**** LISTED RECORDS

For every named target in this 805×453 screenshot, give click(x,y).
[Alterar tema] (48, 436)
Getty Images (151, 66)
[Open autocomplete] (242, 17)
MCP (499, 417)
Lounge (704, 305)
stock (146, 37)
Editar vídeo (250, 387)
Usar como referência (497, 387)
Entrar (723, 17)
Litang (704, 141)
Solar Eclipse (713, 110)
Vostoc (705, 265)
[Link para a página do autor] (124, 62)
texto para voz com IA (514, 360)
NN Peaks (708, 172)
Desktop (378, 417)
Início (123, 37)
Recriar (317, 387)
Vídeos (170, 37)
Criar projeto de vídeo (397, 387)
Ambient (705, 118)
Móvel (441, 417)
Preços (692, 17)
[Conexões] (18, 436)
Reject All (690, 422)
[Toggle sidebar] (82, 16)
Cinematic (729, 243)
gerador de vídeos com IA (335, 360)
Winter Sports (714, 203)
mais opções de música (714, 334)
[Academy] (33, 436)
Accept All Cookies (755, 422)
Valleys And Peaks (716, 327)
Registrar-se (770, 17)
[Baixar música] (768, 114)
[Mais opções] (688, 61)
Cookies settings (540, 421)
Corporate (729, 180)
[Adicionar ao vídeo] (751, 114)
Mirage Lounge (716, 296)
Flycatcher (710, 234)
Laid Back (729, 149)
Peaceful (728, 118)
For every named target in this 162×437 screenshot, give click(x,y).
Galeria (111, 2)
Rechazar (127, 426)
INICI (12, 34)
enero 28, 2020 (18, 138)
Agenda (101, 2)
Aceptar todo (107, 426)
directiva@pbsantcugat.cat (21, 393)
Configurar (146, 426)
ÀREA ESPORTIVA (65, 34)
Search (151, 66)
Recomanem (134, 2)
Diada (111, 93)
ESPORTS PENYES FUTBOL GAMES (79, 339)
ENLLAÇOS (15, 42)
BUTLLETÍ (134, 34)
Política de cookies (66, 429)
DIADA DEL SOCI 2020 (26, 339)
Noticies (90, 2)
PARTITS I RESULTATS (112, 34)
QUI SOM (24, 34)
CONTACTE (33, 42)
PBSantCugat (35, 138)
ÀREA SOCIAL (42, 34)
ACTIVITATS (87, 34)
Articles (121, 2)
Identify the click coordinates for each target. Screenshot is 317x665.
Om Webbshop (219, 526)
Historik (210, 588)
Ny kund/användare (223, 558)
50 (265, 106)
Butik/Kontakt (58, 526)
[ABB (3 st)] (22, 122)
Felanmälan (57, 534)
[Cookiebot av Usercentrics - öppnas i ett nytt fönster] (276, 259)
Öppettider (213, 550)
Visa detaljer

********

[TASK TO COMPLETE]: Render all of the material above as a numbered list, one line per entry, omitting any blank lines.

[FULL RESPONSE]:
1. For every named target in this 805×453 screenshot, give click(x,y).
2. [Alterar tema] (48, 436)
3. Getty Images (151, 66)
4. [Open autocomplete] (242, 17)
5. MCP (499, 417)
6. Lounge (704, 305)
7. stock (146, 37)
8. Editar vídeo (250, 387)
9. Usar como referência (497, 387)
10. Entrar (723, 17)
11. Litang (704, 141)
12. Solar Eclipse (713, 110)
13. Vostoc (705, 265)
14. [Link para a página do autor] (124, 62)
15. texto para voz com IA (514, 360)
16. NN Peaks (708, 172)
17. Desktop (378, 417)
18. Início (123, 37)
19. Recriar (317, 387)
20. Vídeos (170, 37)
21. Criar projeto de vídeo (397, 387)
22. Ambient (705, 118)
23. Móvel (441, 417)
24. Preços (692, 17)
25. [Conexões] (18, 436)
26. Reject All (690, 422)
27. [Toggle sidebar] (82, 16)
28. Cinematic (729, 243)
29. gerador de vídeos com IA (335, 360)
30. Winter Sports (714, 203)
31. mais opções de música (714, 334)
32. [Academy] (33, 436)
33. Accept All Cookies (755, 422)
34. Valleys And Peaks (716, 327)
35. Registrar-se (770, 17)
36. [Baixar música] (768, 114)
37. [Mais opções] (688, 61)
38. Cookies settings (540, 421)
39. Corporate (729, 180)
40. [Adicionar ao vídeo] (751, 114)
41. Mirage Lounge (716, 296)
42. Flycatcher (710, 234)
43. Laid Back (729, 149)
44. Peaceful (728, 118)
45. For every named target in this 162×437 screenshot, give click(x,y).
46. Galeria (111, 2)
47. Rechazar (127, 426)
48. INICI (12, 34)
49. enero 28, 2020 (18, 138)
50. Agenda (101, 2)
51. Aceptar todo (107, 426)
52. directiva@pbsantcugat.cat (21, 393)
53. Configurar (146, 426)
54. ÀREA ESPORTIVA (65, 34)
55. Search (151, 66)
56. Recomanem (134, 2)
57. Diada (111, 93)
58. ESPORTS PENYES FUTBOL GAMES (79, 339)
59. ENLLAÇOS (15, 42)
60. BUTLLETÍ (134, 34)
61. Política de cookies (66, 429)
62. DIADA DEL SOCI 2020 (26, 339)
63. Noticies (90, 2)
64. PARTITS I RESULTATS (112, 34)
65. QUI SOM (24, 34)
66. CONTACTE (33, 42)
67. PBSantCugat (35, 138)
68. ÀREA SOCIAL (42, 34)
69. ACTIVITATS (87, 34)
70. Articles (121, 2)
71. Identify the click coordinates for each target. Screenshot is 317x665.
72. Om Webbshop (219, 526)
73. Historik (210, 588)
74. Ny kund/användare (223, 558)
75. 50 (265, 106)
76. Butik/Kontakt (58, 526)
77. [ABB (3 st)] (22, 122)
78. Felanmälan (57, 534)
79. [Cookiebot av Usercentrics - öppnas i ett nytt fönster] (276, 259)
80. Öppettider (213, 550)
81. Visa detaljer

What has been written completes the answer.